At the park yesterday my 4yr old was talking to one of the dads, being all charming and cute, complimenting his tattoos. Then he started telling him about mommy’s tattoos and pointing me out. Good to know I’ve got a good wingman if I ever need one.
I knew orcas were bad news when one splashed me with water at Sea World in 1987.
If I was a police sketch artist I would be like “is this the guy?” And they would be like “nope that’s a barn” because I can only draw barns
Getting rid of my cleaning person sounded like a good way to save money, until it came time to do the cleaning.
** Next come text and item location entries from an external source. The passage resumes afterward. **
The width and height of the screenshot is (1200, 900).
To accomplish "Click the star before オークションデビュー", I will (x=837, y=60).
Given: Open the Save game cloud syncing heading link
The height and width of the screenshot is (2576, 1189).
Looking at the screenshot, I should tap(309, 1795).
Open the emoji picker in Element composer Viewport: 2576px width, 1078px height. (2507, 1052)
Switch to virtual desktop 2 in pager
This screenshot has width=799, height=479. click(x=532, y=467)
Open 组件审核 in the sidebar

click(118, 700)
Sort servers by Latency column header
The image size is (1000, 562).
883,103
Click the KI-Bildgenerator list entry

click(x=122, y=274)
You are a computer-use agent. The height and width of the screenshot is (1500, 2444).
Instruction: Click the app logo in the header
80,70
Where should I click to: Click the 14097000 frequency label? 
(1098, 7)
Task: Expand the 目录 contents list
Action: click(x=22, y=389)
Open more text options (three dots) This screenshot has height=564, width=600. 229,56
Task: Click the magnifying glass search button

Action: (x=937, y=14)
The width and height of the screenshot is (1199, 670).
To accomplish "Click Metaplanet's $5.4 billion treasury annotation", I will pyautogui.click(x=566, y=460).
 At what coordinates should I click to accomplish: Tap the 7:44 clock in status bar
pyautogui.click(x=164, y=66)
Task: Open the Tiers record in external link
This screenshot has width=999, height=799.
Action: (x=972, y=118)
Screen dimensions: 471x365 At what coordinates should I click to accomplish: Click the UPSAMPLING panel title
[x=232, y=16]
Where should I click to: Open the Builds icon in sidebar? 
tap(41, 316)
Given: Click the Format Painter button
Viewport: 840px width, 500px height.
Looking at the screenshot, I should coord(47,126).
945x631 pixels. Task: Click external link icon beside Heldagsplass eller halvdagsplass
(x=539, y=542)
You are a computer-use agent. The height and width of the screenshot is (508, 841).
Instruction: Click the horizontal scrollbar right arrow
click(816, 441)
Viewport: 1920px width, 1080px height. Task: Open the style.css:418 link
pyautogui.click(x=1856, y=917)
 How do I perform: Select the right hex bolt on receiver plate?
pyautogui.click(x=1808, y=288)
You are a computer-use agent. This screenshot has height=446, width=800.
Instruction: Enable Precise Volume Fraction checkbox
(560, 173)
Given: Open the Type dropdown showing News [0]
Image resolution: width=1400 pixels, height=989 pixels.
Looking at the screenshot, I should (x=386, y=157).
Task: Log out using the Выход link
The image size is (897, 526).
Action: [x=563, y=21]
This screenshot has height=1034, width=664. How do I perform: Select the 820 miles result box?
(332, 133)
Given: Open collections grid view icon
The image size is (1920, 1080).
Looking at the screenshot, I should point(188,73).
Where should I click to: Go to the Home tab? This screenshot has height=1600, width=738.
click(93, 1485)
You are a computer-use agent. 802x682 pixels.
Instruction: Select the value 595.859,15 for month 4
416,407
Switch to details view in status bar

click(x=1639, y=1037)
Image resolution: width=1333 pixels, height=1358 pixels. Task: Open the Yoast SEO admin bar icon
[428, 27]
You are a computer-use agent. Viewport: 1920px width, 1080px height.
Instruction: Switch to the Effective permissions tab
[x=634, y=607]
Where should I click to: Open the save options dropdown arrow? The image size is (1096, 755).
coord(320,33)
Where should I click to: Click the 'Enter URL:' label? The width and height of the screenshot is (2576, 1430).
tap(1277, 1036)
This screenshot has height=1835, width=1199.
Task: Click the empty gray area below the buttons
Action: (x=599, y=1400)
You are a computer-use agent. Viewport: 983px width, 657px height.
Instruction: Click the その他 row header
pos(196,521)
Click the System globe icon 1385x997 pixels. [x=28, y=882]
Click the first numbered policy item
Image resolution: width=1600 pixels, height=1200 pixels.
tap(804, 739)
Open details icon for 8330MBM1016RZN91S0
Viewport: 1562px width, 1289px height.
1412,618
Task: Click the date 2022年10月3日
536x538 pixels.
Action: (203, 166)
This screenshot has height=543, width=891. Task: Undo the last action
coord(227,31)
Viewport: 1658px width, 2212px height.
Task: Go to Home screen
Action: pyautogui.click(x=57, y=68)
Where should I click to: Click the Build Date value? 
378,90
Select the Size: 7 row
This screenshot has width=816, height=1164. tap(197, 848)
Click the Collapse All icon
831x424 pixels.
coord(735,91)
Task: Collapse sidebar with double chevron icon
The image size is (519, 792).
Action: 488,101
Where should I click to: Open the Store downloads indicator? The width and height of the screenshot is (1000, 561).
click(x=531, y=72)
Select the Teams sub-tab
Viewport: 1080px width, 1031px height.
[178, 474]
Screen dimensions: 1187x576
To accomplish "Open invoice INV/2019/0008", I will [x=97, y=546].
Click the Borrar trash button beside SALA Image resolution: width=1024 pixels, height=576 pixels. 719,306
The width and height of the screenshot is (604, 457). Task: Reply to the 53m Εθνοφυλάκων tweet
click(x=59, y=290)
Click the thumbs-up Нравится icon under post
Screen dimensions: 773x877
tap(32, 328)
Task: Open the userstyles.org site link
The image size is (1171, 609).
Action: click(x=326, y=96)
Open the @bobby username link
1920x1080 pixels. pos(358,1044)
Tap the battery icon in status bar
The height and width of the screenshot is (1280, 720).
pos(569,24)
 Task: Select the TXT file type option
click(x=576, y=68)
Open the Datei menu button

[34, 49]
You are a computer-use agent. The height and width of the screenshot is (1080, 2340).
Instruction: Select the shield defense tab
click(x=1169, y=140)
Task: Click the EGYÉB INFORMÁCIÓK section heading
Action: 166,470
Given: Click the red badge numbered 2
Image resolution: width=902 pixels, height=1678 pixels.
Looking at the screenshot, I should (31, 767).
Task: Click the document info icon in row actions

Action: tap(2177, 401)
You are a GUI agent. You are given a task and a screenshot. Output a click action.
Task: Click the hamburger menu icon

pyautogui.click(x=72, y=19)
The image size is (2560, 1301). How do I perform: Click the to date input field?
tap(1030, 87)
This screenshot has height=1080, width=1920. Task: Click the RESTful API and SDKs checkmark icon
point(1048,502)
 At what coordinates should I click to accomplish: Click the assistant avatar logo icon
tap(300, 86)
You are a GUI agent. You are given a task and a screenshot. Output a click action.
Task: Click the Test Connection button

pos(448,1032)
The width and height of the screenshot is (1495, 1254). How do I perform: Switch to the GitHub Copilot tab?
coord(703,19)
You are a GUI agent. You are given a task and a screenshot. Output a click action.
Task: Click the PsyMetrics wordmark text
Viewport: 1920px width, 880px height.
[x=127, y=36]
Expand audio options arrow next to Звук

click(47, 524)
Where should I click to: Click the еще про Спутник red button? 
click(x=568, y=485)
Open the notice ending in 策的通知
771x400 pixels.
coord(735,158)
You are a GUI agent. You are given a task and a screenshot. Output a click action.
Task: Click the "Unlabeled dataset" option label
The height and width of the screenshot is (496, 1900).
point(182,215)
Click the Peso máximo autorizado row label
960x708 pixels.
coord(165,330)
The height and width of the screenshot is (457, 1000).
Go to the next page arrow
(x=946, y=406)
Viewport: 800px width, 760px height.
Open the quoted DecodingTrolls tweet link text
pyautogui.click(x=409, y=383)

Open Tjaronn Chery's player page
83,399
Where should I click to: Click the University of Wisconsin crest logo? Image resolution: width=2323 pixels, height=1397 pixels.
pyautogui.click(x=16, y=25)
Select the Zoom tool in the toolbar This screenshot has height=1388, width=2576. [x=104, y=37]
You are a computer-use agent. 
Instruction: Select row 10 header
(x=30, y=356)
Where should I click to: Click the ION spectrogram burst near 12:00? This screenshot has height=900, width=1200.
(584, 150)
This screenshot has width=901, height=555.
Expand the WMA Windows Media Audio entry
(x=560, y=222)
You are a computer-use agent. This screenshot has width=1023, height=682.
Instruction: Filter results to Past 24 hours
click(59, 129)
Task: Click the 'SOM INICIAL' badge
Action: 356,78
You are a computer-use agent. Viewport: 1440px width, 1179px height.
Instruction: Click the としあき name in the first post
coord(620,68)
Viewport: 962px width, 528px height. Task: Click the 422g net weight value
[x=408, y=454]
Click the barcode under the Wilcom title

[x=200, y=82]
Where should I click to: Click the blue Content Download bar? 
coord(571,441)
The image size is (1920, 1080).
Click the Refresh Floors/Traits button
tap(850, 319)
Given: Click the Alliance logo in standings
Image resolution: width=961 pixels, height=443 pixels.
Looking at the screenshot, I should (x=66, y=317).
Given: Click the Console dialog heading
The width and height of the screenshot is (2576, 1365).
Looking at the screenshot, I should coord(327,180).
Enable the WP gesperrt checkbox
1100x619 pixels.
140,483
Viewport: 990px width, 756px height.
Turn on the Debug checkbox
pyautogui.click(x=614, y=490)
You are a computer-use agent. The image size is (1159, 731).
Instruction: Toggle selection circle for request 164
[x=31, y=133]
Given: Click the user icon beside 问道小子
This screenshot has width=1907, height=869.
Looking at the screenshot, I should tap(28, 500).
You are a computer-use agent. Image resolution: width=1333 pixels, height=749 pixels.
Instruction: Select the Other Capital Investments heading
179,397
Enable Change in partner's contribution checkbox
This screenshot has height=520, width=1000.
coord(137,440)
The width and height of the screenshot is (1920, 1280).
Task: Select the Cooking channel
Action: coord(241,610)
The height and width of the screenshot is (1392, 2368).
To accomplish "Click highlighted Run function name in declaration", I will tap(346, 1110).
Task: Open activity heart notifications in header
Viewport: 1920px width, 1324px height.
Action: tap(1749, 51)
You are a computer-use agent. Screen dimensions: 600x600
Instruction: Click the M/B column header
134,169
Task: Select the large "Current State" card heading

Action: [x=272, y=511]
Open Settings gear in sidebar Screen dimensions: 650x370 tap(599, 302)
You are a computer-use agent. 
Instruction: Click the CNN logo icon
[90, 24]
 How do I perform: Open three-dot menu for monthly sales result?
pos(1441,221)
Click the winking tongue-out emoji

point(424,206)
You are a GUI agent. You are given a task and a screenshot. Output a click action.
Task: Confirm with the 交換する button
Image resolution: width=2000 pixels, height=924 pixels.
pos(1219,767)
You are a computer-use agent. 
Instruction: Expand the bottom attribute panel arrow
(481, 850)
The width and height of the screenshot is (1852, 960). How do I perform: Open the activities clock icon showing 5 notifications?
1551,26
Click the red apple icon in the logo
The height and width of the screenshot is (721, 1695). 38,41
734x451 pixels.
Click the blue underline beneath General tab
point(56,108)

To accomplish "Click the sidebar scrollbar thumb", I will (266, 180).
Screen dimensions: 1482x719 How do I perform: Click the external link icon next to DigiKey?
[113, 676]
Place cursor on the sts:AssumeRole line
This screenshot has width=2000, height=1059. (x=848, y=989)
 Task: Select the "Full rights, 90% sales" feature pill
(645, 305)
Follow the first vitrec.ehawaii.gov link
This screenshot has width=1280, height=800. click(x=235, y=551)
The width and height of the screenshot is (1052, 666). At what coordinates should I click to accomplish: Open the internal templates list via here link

Best correction of the day, if not ever:
“I should probably start filling this thing out.”
-I say about my son’s baby memory book on his wedding day.
HER: I’ve never known someone to google things during sex
ME: we learned a lot though
HER: you screamed “ostriches are faster than horses”
I take a prop microphone wherever I go. If a reporter sticks a mic in my face during a tragedy, I can pull out my own and return the favor.
Friend: If you love cheeseburgers so much, why don’t you marry one?!
*looks at wife, wife shakes her head
Me: I’m not allowed
*kicks dirt
[birthday party]
*giant cake is wheeled out, exotic dancer jumps out of it*
me: *dejectedly puts down fork*
[Séance]
*knock, knock*
ME: Wh-who’s there?
[ouija board spells out A-T-C-H]
ME: atch who?
[spells out B-L-E-S-S-Y-O-U]
ME: Dammit, Grandpa!
Might send husband a nude so he’ll come upstairs. Then I’ll make him help with the laundry.
[airplane nose dives]
*turns to kid behind
‘Could you please stop kicking my seat!’
[meeting my gf’s parents]
her: *quietly* don’t worry, my dad’s nice but he doesn’t say much[later]
her dad: I love my daughter very a lot
me: i see
Dear people that brush your teeth in the bathroom at work: stop that. You don’t live here. Chew gum like the rest of us.